## Instruksi
Lanjutkan teks di bawah tentang pembangunan perumahan umum di Singapura, dimulai setelah kalimat terakhirnya.

## Kutipan Bacaan
Ketika Kekaisaran Jepang menyerah kepada Sekutu, sempat terjadi anomie atau ketiadaan norma sosial dan kebingungan rakyat di Singapura. Pasukan Inggris kembali, namun itu tidak membuat kondisi lebih baik, sebab banyak infrastruktur telah hancur, termasuk sistem kelistrikan, pasokan air, serta berbagai fasilitas lainnya.
Ketidakpastian berlanjut hingga penguasaan Inggris berakhir, Singapura lalu menjadi bagian dari Malaysia (1963). Dua tahun kemudian, pada 9 Agustus 1965, Singapura dikeluarkan dari Federasi Malaysia menjadi Republik Singapura yang merdeka. Bertahun-tahun kekacauan negeri tentu berdampak pada sektor pemukiman.
Meski pembangunan perumahan umum sudah digagas oleh pemerintahan Inggris sejak 1920, titik balik baru terjadi pada 1960, ketika Dewan Pengembangan Perumahan (HDB) didirikan dengan target dalam tiga tahun membangun 31.000 flat. Dengan Slogan 'sedikit bicara, banyak kerja', ratusan ribu orang dipindahkan dari kampung-kampung kumuh ke flat-flat yang dibangun HDB.
Berkorban Demi Negara
Tak semudah membalik telapak tangan. Singapura sempat berkelindan dengan sulitnya mengubah mindset masyarakat untuk meninggalkan zona nyaman rumah tapak ke gaya hidup baru tinggal di flat. Seperti dilaporkan BBC News, bagi kelompok masyarakat yang selama ini tinggal di lahan sempit milik pemerintah dan harus berbagi ruang, tak punya listrik atau WC, tentu pindah ke flat HDB merupakan berkah.

## Bagian Data

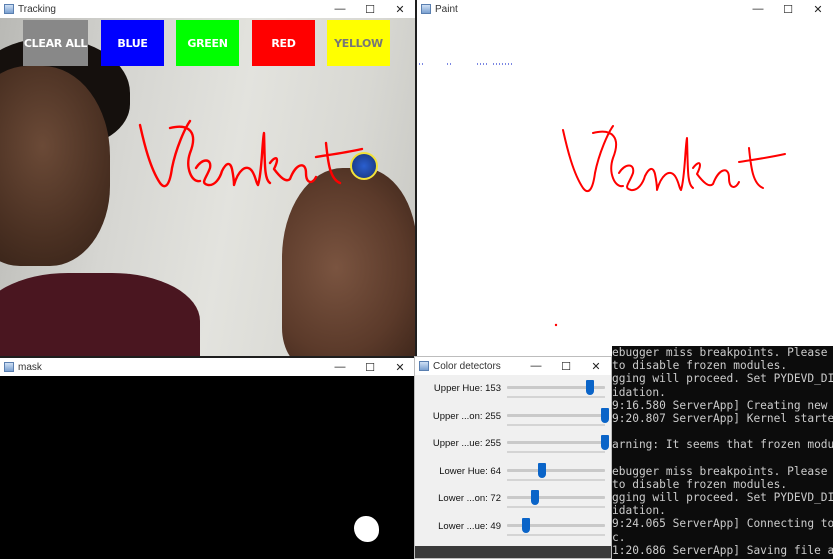  I want to click on blue-button: BLUE, so click(132, 43).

## Hasil
Namun, tak sedikit kelompok yang tak suka, merasa terusir dari kampung tempat puluhan tahun mereka tinggal. Menghadapi situasi ini, tetap dengan slogan 'sedikit bicara, banyak kerja' otoritas Singapura tegas mengimplementasikan regulasi akuisisi lahan. Perdana Menteri Lee Kuan Yew memang memiliki jurus “sedikit memaksa” yang memungkinkan pemerintah membeli lahan masyarakat untuk proyek perumahan dengan harga murah.
Bagi kelompok yang menolak, diberikan pemahaman bahwa mereka harus berkorban demi negara. Bukan pengorbanan sia-sia, sebab negara benar-benar menyiapkan segala sesuatunya, sehingga ketika pindah ke flat HDB dipastikan lebih enak, bersih, dan nyaman.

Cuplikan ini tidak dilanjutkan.